## Extract industrial and park area data

This notebook demonstrates how to visualize industrial areas and parks within specified buffer zones around a point of interest in Ulm, Germany, using geospatial data and the Folium library. The process involves loading data on industrial areas and parks, converting this data into GeoDataFrames, creating buffer zones around the specified location, and identifying which areas fall within these buffers. The final output is an interactive map displayed inline within the notebook, showing the point of interest, nearby industrial areas, parks, and the respective buffer zones.
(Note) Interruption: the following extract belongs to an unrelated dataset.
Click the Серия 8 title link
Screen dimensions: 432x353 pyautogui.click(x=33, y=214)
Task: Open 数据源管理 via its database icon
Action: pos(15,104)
This provides a clear, visual representation of the spatial distribution of these features in relation to the specified location.

In [1]:
# !pip install requests geopandas shapely folium

In [2]:
import requests
import json
from datetime import datetime
import time
from bs4 import BeautifulSoup
import pandas as pd
import geopandas as gpd
from shapely.geometry import Point, Polygon, LineString
import matplotlib.pyplot as plt
import folium
from IPython.display import display
from IPython.core.display import HTML
import ast
import sqlite3
import os

In [3]:
latitude = 48.4029558
longitude = 9.9559714

In [4]:
# Define radii for parks and industrial areas
radius_parks = 1000  # 1 km for parks
radius_industrial = 5000  # 5 km for industrial areas

# Define the Overpass API URL and query
overpass_url = "http://overpass-api.de/api/interpreter"
overpass_query = f"""
[out:json];
(
  // Industrial areas
  node["landuse"="industrial"](around:{radius_industrial},{latitude},{longitude});
  way["landuse"="industrial"](around:{radius_industrial},{latitude},{longitude});
  relation["landuse"="industrial"](around:{radius_industrial},{latitude},{longitude});
  // Green spaces
  node["leisure"="park"](around:{radius_parks},{latitude},{longitude});
  way["leisure"="park"](around:{radius_parks},{latitude},{longitude});
  relation["leisure"="park"](around:{radius_parks},{latitude},{longitude});
);
out body;
>;
out skel qt;
"""

# Send the request to the Overpass API
response = requests.get(overpass_url, params={'data': overpass_query})
data = response.json()

# Extract nodes with coordinates directly
def extract_nodes_with_coords(elements):
    return [
        {
            "type": element["type"],
            "id": element["id"],
            "lat": element.get("lat"),
            "lon": element.get("lon"),
            "tags": element.get("tags", {})
        }
        for element in elements if element["type"] == "node"
    ]

# Extract ways and relations, we can get the centroid or one of the nodes' coordinates for simplicity
def extract_ways_and_relations(elements):
    ways_relations = []
    for element in elements:
        if element["type"] in ["way", "relation"]:
            nodes = element.get("nodes", [])
            if nodes:
                # Get coordinates of the first node as a simple approach
                node_id = nodes[0]
                node = next((n for n in elements if n["type"] == "node" and n["id"] == node_id), None)
                if node:
                    ways_relations.append({
                        "type": element["type"],
                        "id": element["id"],
                        "lat": node.get("lat"),
                        "lon": node.get("lon"),
                        "tags": element.get("tags", {})
                    })
    return ways_relations

# Extract and combine the data
nodes_with_coords = extract_nodes_with_coords(data['elements'])
ways_and_relations = extract_ways_and_relations(data['elements'])
combined_data = nodes_with_coords + ways_and_relations

# Separate industrial areas and parks
industrial_areas = [element for element in combined_data if element['tags'].get('landuse') == 'industrial']
parks = [element for element in combined_data if element['tags'].get('leisure') == 'park']

# Convert to DataFrames
df_industrial_areas = pd.DataFrame(industrial_areas)
df_parks = pd.DataFrame(parks)

# Display the DataFrames
print("Industrial Areas DataFrame:")
display(df_industrial_areas.head())

print("Parks DataFrame:")
display(df_parks.head())

# Save the DataFrames to CSV files
df_industrial_areas.to_csv('../data/raw/industrial_areas.csv', index=False)
df_parks.to_csv('../data/raw/parks.csv', index=False)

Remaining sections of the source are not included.